賞与支給日から5日以内に「被保険者賞与支払届」・「被保険者賞与支払届総括表」を所轄年金事務所に届け出る必要がある。

社会保険料(法定控除)

報酬月額を算定 → 標準表月額決定 → 等級に応じて保険料が決定

労働保険料(法定控除)

  • 雇用保険料(会社と従業員で折半)
  • 労働保険料(会社が全額負担)

源泉所得税

所得税は「申告納税制度」を原則としているが、例外的に以下の所得について「厳源泉徴収制度」を採用している。

  • 給与所得
  • 退職所得
  • 雑所得のうち公的年金等
  • 利子所得
  • 配当所得
  • 事業所得のうちの報酬・料金等

厳選所得制度を採用している所得を支払う者は、原則として全てが源泉徴収義務者。

源泉徴収義務の例外

  • 常時2名以下の家事使用人のみに対して給与等を支払う個人が支払う給与等や退職手当等
  • 給与の支払いのない、税理士報酬などの報酬・料金のみを支払う個人が、その弁護士報酬などを支払う場合

住民税(法定控除)

  • 特別徴収: 事業主による月次払い
  • 普通徴収: 個人による年4回の分割払い

法定調書

法定調書合計表に記載すべきもの

主に以下の6つ。

  • 給与所得の源泉徴収票合計表
  • 退職所得の源泉徴収票合計表(役員のみ対象)
  • 報酬、料金、契約金及び賞金の支払調書合計表
  • 不動産の使用料等の支払調書合計表
  • 不動産等の譲受けの対価の支払調書合計表
  • 不動産等の売買又は貸付けのあっせん手数料の支払調書合計表

給与支払報告書

1月1日現在において給与の支払をする者で、源泉所得税を徴収する義務があるものは、同月31日までに、当該給与の支払を受けている者についてその者に係る前年中の給与所得の金額その他必要な事項を、当該市区町村の長に提出しなければならない。

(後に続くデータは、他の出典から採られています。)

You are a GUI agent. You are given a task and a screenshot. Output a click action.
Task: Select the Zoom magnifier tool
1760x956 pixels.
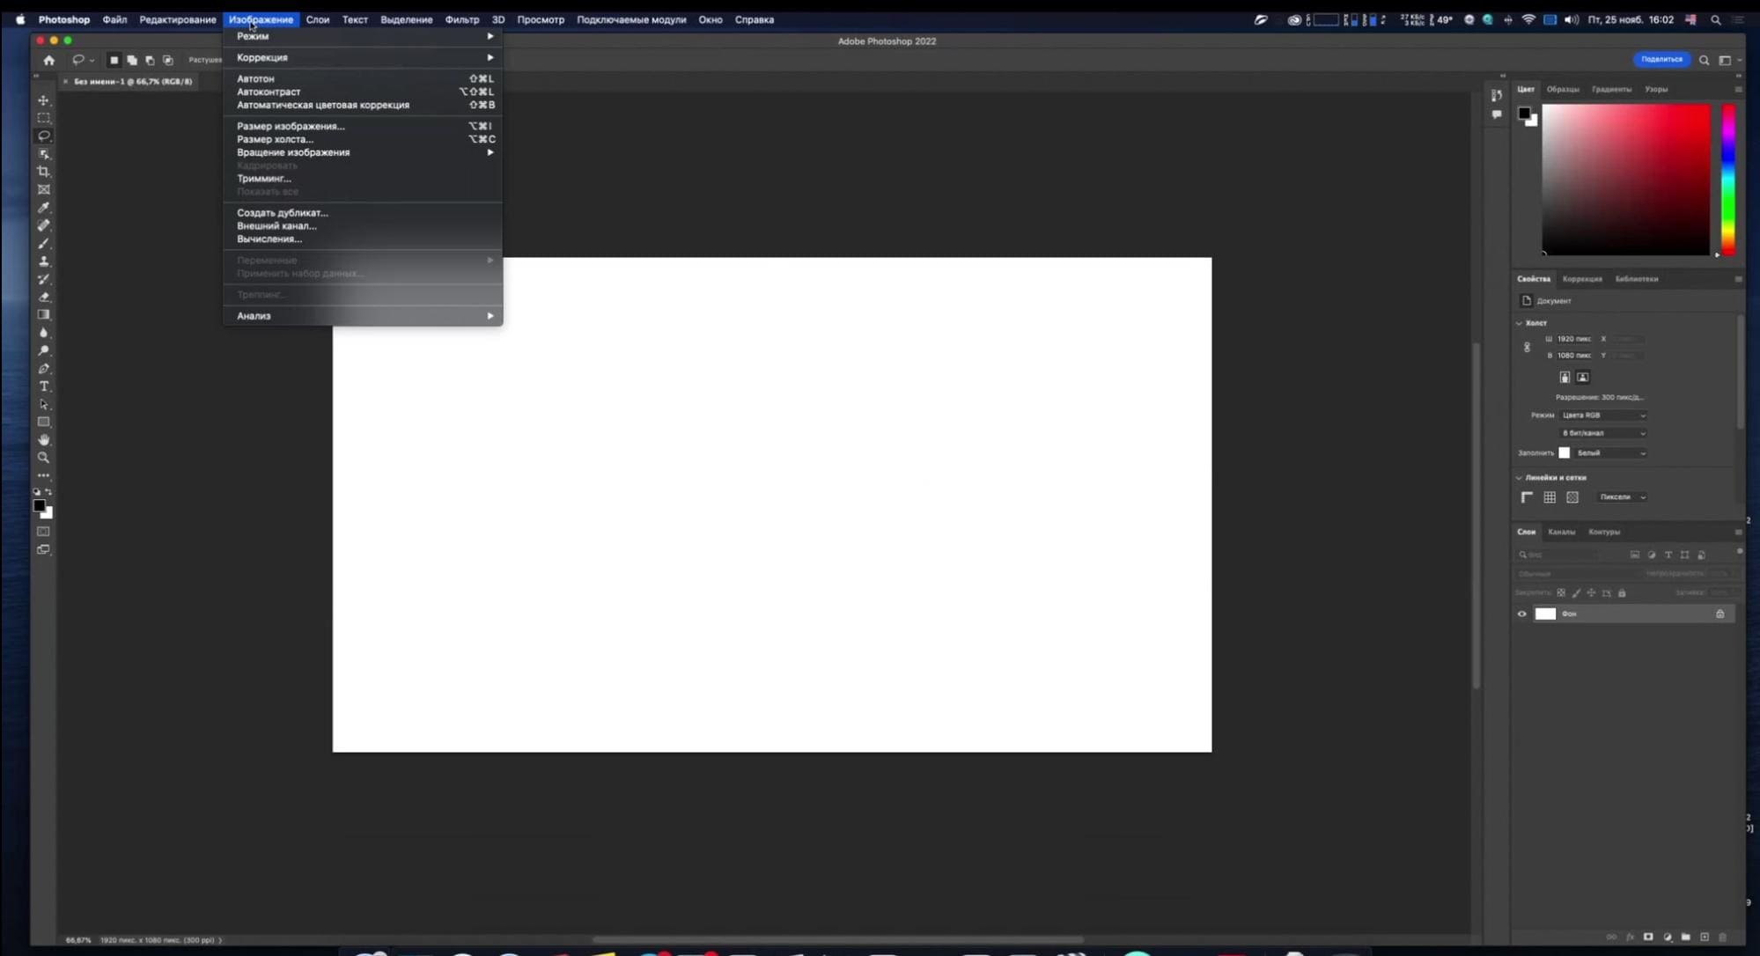click(43, 458)
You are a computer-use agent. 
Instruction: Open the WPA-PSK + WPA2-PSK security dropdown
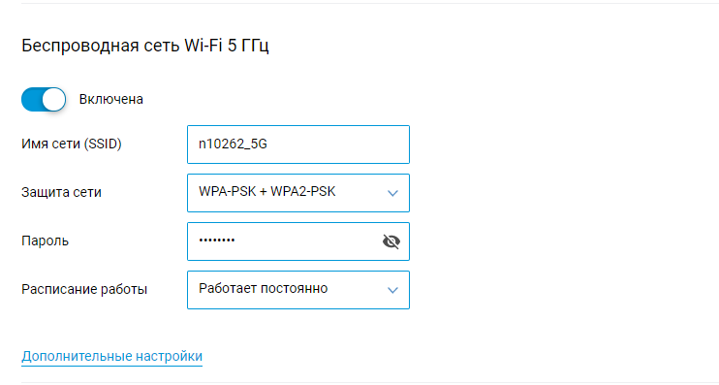tap(298, 193)
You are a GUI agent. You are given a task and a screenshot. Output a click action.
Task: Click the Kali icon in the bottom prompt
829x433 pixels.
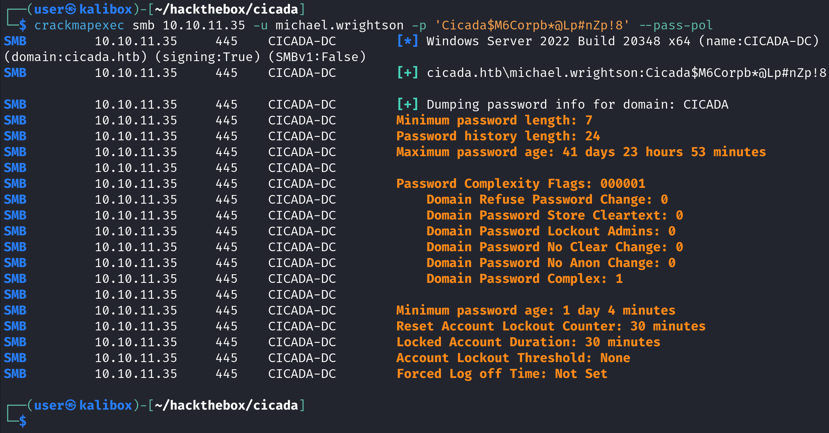(71, 405)
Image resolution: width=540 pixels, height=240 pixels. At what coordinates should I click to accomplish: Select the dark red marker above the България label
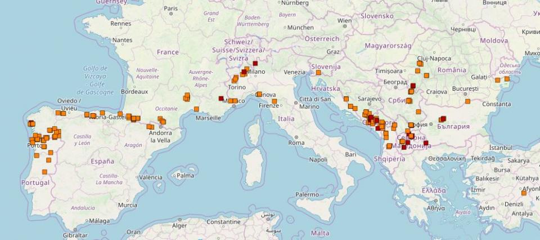click(x=443, y=119)
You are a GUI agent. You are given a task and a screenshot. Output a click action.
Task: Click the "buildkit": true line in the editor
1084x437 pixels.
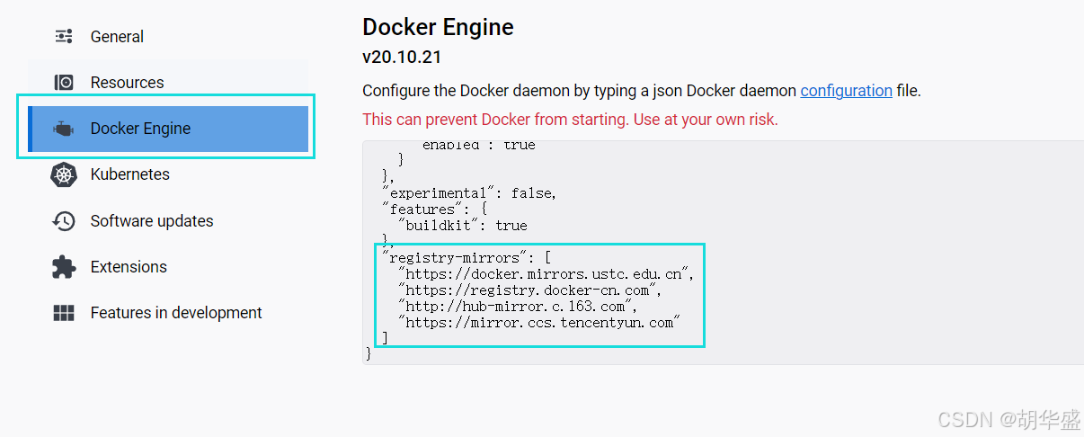point(463,225)
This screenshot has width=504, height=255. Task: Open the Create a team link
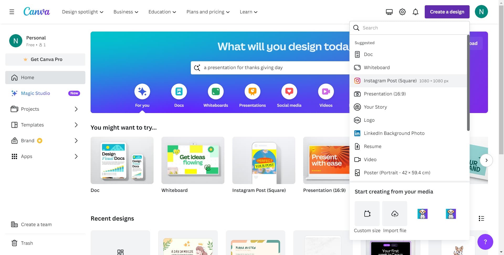(36, 225)
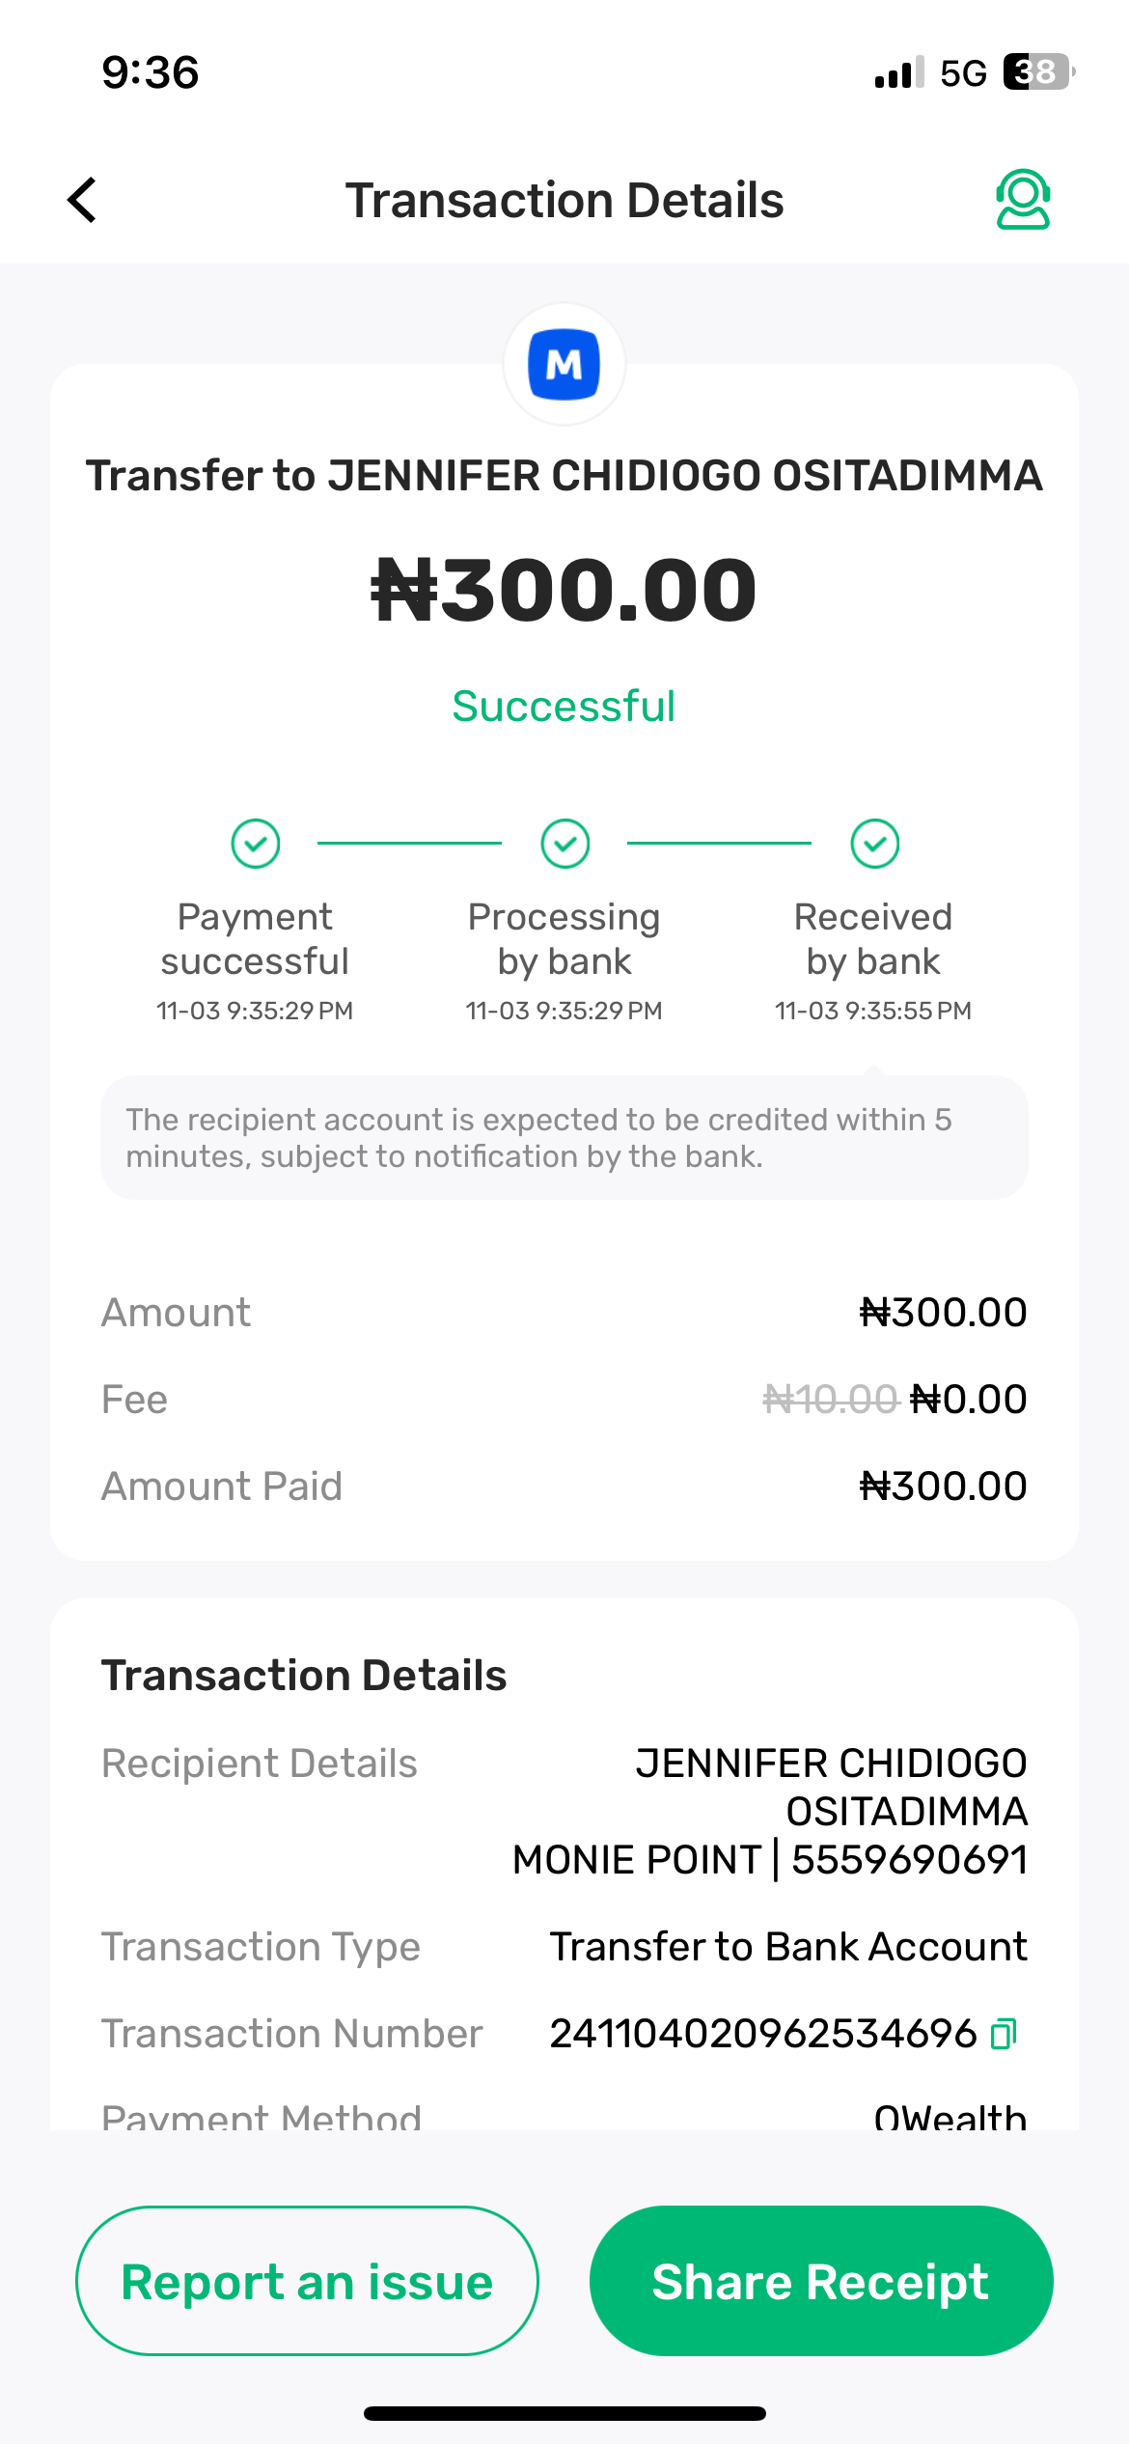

市区町村は給与支払報告書をもとに個人別に集計をして住民税の算定に用いる。

償却資産申告

償却資産税の流れ

  • 償却資産申告書の送付(12月ごろ)
  • 申告書の提出(1月31日まで)
  • 価格等の決定及び課税台帳への登録
  • 課税台帳に登録した旨の公示
  • 審査の申出(評価額に不服がある場合)
  • 納税通知書の交付(5月〜6月上旬)
  • 審査請求(評価額以外に不服がある場合)
  • 納期(通常、年4回)

Sources

  • 『開業するなら知っておきたい税務実務研修会 第13回 年末調整・給与計算(源泉所得税)・法定調書合計表・給与支払報告書・償却資産申告書』(日本公認会計士協会)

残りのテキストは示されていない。